Can you share a specific innovation strategy you’ve recently encountered which you find compelling?
A compelling innovation strategy I have encountered is a customer-oriented process of identifying the originating source, and tackling that source first and foremost. In the rush of business, a clear picture of cause and effect often gets lost. This is especially the case with large corporations with global operations investing in different markets worldwide.
Multinational companies I have worked with have faced the recurring issue of losing sight of their key original goal of desiring to create and provide the best product specifically tailored to the needs of a particular country’s customer base. To return back to the basics, certain companies investing overseas have developed innovative customer-oriented strategies. The focus has been on proactive research and development closely done in conjunction with leaders and experts in the industry. Some corporations have developed regular programs with hand-picked industry experts to conceptualize with corporate teams new models for business growth and product development. In particular, an emphasis has been placed on breaking out of the traditional orthodox methods of growth, and focusing on promoting game-changing ideas to redefine the picture for the customer and the organization.
This approach also applies to arbitrations and other disputes. The questions to ask include: What are the main goals of entering into a new market, how did this arbitration emerge in the context of pursuing those goals, and how can this arbitration be innovatively applied in furtherance of achieving those goals in a given market.

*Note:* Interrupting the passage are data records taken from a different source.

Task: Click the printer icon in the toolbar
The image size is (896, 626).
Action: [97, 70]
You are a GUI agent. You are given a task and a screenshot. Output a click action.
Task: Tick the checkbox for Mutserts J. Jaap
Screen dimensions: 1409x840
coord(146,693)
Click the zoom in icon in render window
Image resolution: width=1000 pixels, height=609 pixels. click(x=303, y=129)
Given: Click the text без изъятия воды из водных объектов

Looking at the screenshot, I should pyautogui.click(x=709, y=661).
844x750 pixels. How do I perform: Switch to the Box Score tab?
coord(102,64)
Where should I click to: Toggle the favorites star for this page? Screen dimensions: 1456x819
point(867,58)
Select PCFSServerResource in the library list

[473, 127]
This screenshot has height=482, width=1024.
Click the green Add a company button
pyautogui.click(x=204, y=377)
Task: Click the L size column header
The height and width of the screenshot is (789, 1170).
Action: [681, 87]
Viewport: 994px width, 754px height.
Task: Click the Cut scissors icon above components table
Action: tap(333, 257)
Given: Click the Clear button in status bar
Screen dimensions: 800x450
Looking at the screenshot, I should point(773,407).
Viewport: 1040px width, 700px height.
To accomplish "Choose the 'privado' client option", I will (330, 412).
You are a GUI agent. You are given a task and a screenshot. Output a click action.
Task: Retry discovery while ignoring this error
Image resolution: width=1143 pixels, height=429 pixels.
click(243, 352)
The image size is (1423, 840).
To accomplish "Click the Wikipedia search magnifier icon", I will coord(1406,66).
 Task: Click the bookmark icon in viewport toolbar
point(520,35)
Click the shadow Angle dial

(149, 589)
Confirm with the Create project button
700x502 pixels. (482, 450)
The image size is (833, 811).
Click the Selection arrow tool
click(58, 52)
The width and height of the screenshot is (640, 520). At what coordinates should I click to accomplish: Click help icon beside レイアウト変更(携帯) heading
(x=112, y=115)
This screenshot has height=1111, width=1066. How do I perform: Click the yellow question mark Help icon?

In this rapidly changing environment, innovation has become an essential element toward helping companies successfully achieve their goals. In the case of dispute resolution, the global landscape is changing, and how we view emerging new issues will determine success or failure going forward. By introducing innovation into the equation, we can go beyond simply resolving the dispute, and can pave the way for a commercial quantum leap to take place in the form of positive transformational growth.